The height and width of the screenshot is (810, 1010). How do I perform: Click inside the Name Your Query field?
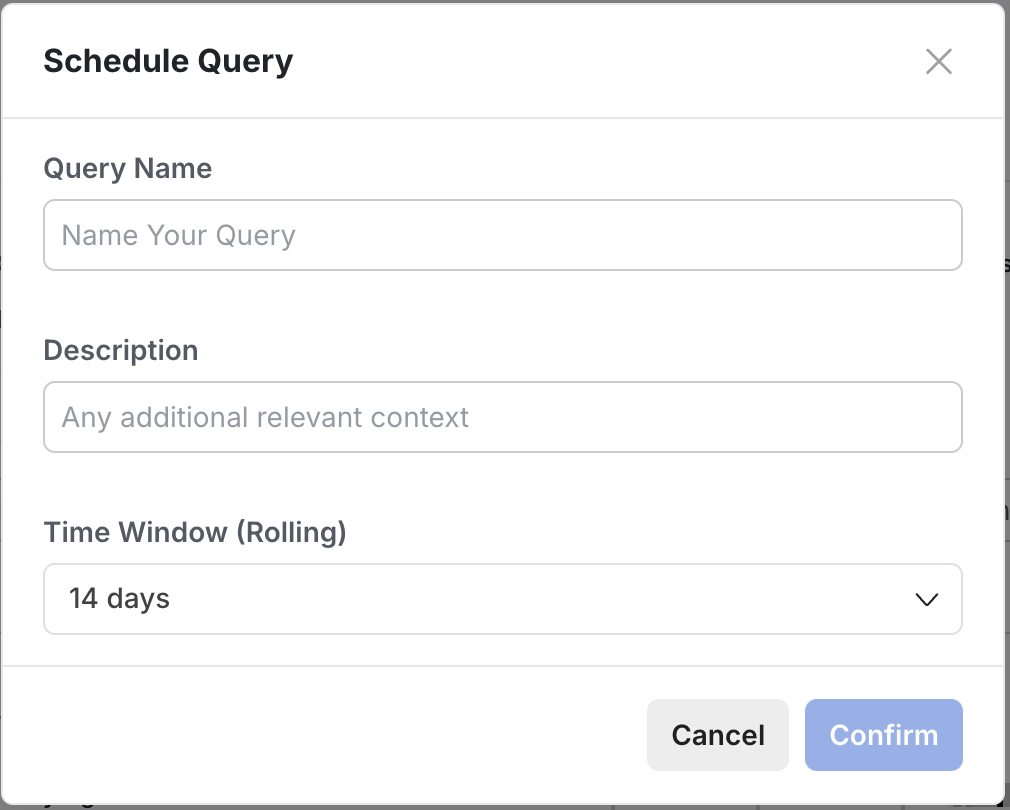click(502, 235)
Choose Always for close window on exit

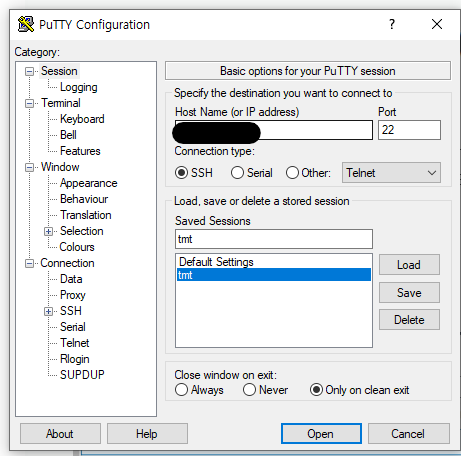181,390
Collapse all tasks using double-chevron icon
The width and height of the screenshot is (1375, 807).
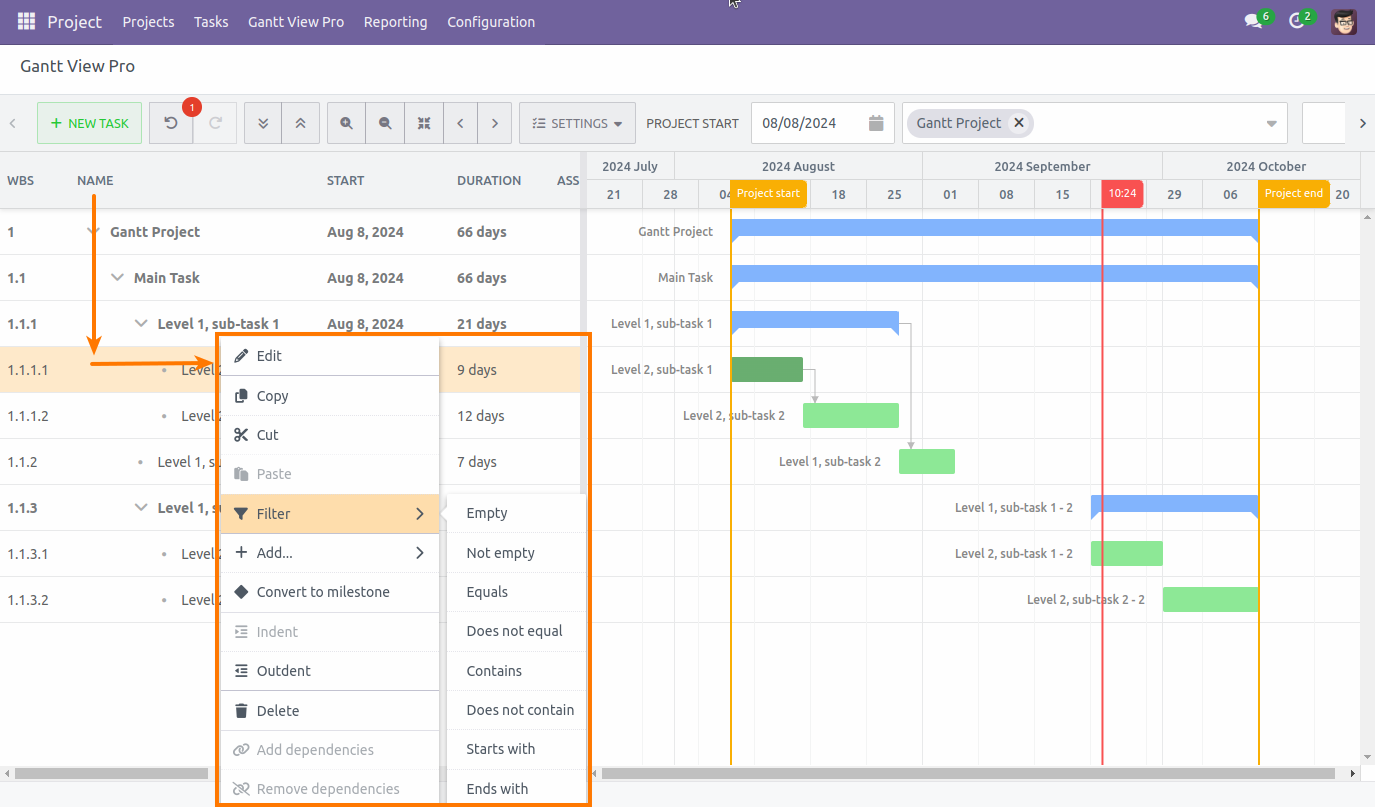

===============

# Work to complete
Please repeat each record exactly and keep every picture out of the copy.

# Answer to this problem
The height and width of the screenshot is (810, 1010). How do I perform: Click inside the Name Your Query field?
click(502, 235)
Choose Always for close window on exit

181,390
Collapse all tasks using double-chevron icon
The width and height of the screenshot is (1375, 807).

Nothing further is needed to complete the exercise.